God, help me comprehend the fullness of Jesus’ response to the Pharisees. Marriage in the Church is a sacrament and in your mercy is meant to be permanent. There is no mistaking Jesus’ words in private to the disciples. Help me also know your mercy in the teachings of the Church in cases of annulment, that the Church has the authority to determine whether in truth a marriage lacked something essential from the beginning, rendering it null and void. Thank you, Lord, for the gift of marriage, which you authored from the beginning of creation. Keep in your care those you have joined in this sacrament, and for the sake of your glory, guide to all truth those who seek your mercy.

Glory be to the Father, and to the Son, and to the Holy Spirit, as it was in the beginning, is now, and ever shall be, world without end. Amen.

Thursday of the Seventh Week in Ordinary Time

From the responsorial psalm: “Though in his lifetime he counted himself blessed, “They will praise you for doing well for yourself,” He shall join the circle of his forebears who shall never more see light. Blessed are the poor in spirit; the Kingdom of heaven is theirs!”

reading from the holy Gospel according to Mark (Mk 9:41-50)

Jesus said to his disciples: “Anyone who gives you a cup of water to drink because you belong to Christ, amen, I say to you, will surely not lose his reward.”

In the consecutive Gospel readings for this week, Jesus refers to children and to the innocent when he says, “Whoever causes one of these little ones who believe in me to sin, it would be better for him if a great millstone were put around his neck and he were thrown into the sea.” The consequences for causing the innocent, the pure of heart, to sin is self-destructive.
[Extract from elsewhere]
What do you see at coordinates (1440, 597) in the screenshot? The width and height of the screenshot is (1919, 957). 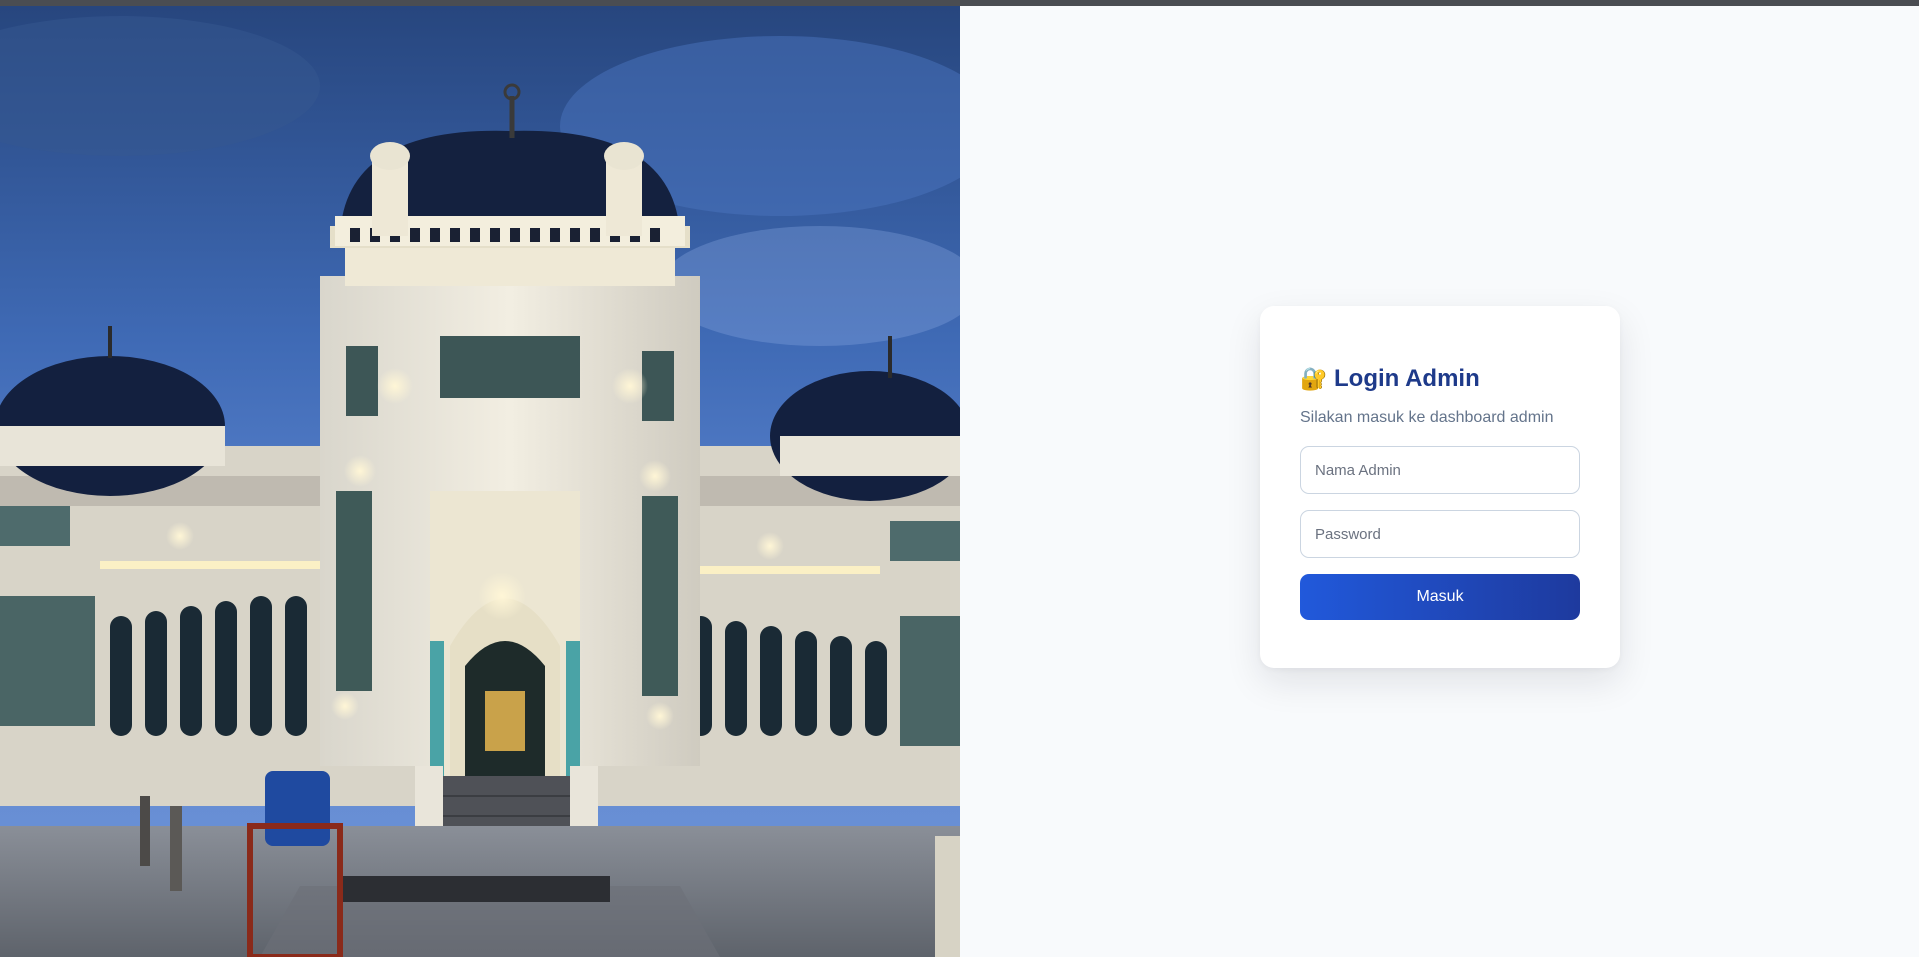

In response to this and from a place of love, Jesus teaches us that outright rejection of such an act—even to the drastic extent of cutting off the offending member—would be better than to cause another to sin. “It is better for you to enter into life maimed,” Jesus says, “than with two hands to go into Gehenna, into the unquenchable fire.” Lesser offenses also call for renunciation and detachment in this life because we belong to Christ and in order to have hands to receive and give the cup of his mercy.
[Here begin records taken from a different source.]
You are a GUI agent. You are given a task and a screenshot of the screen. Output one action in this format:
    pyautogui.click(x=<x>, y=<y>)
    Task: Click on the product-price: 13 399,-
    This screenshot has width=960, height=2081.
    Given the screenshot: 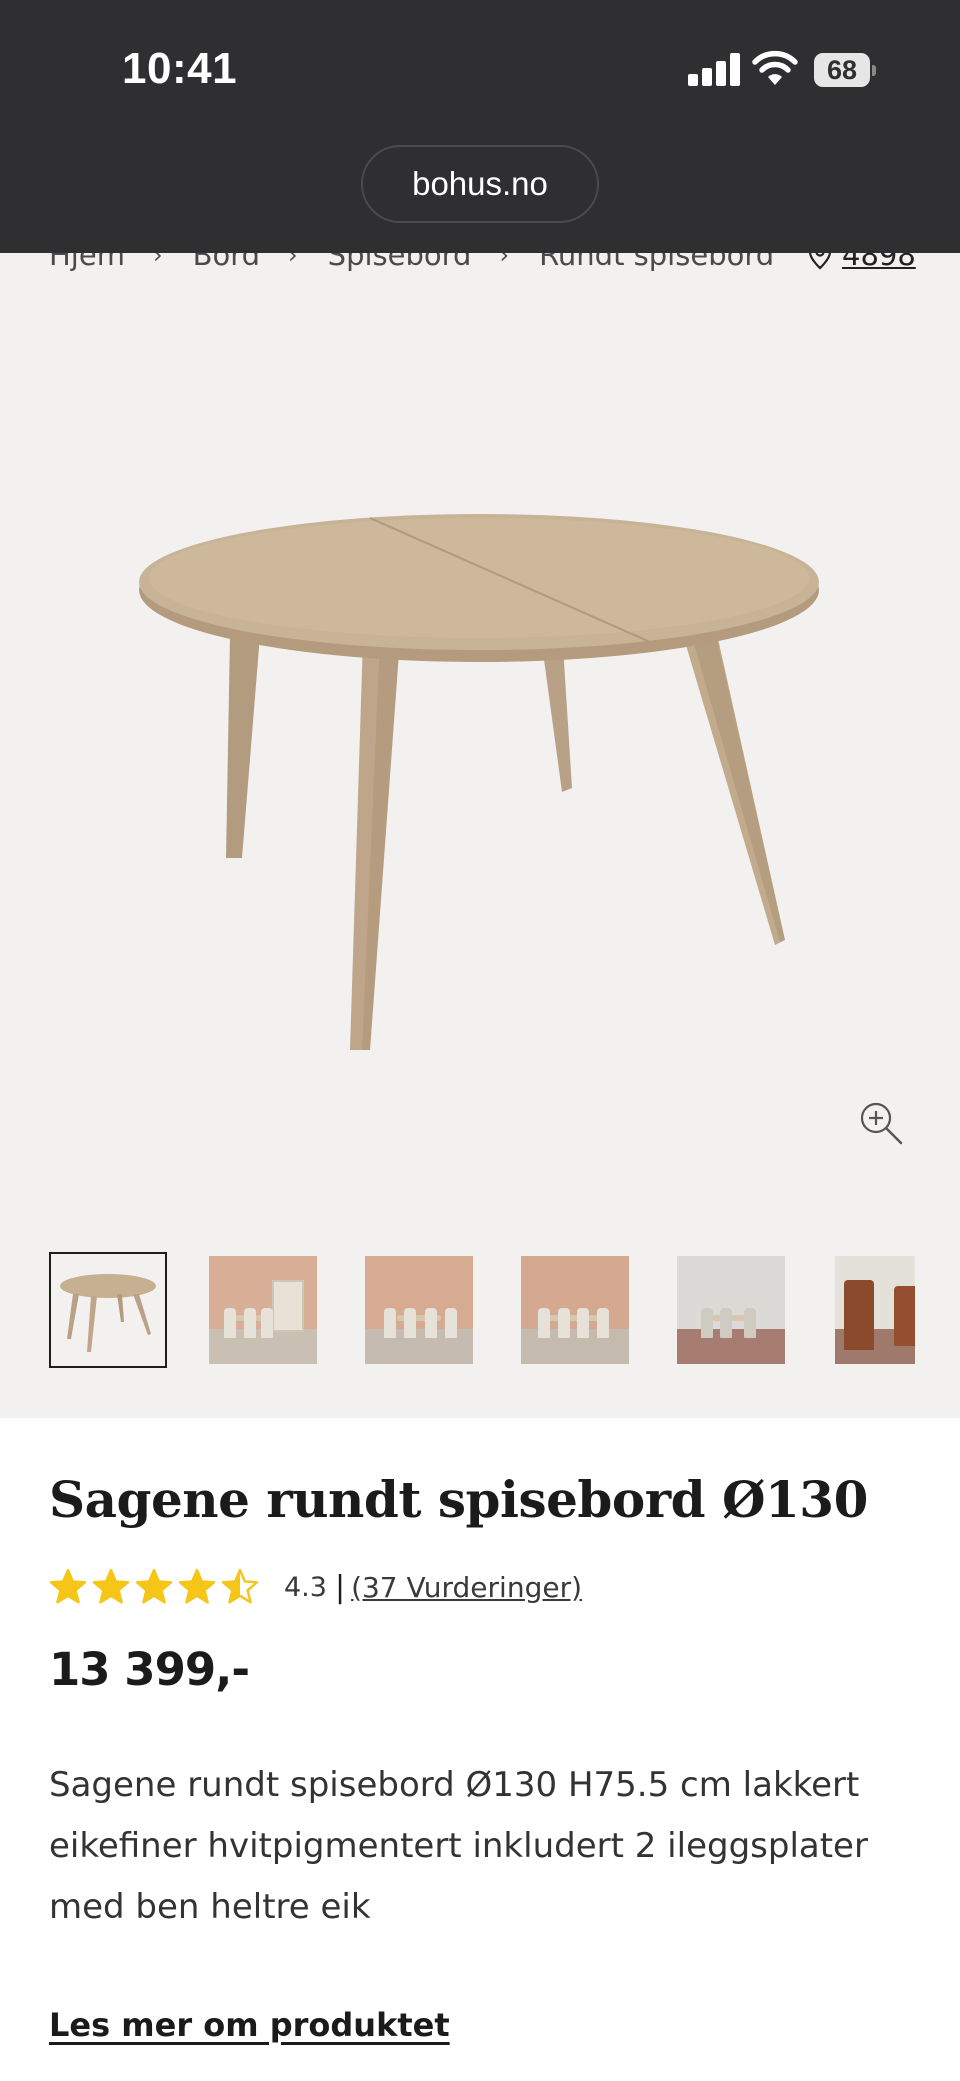 What is the action you would take?
    pyautogui.click(x=150, y=1670)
God, help me comprehend that in Jesus I hear your word directly. “Receive the word of God,” the Gospel acclamation says, “not as the word of men, but as it truly is, the word of God.” Since it is Jesus your Son who speaks these words, give me the gift of fear of the Lord to sharpen the awareness in me that all is your gift and because of that, I tread always on holy ground. Lord, you are all good and deserving of all my love. Give me the grace, today and always, to belong to Christ and live in his peace.

Glory be to the Father, and to the Son, and to the Holy Spirit, as it was in the beginning, is now, and ever shall be, world without end. Amen.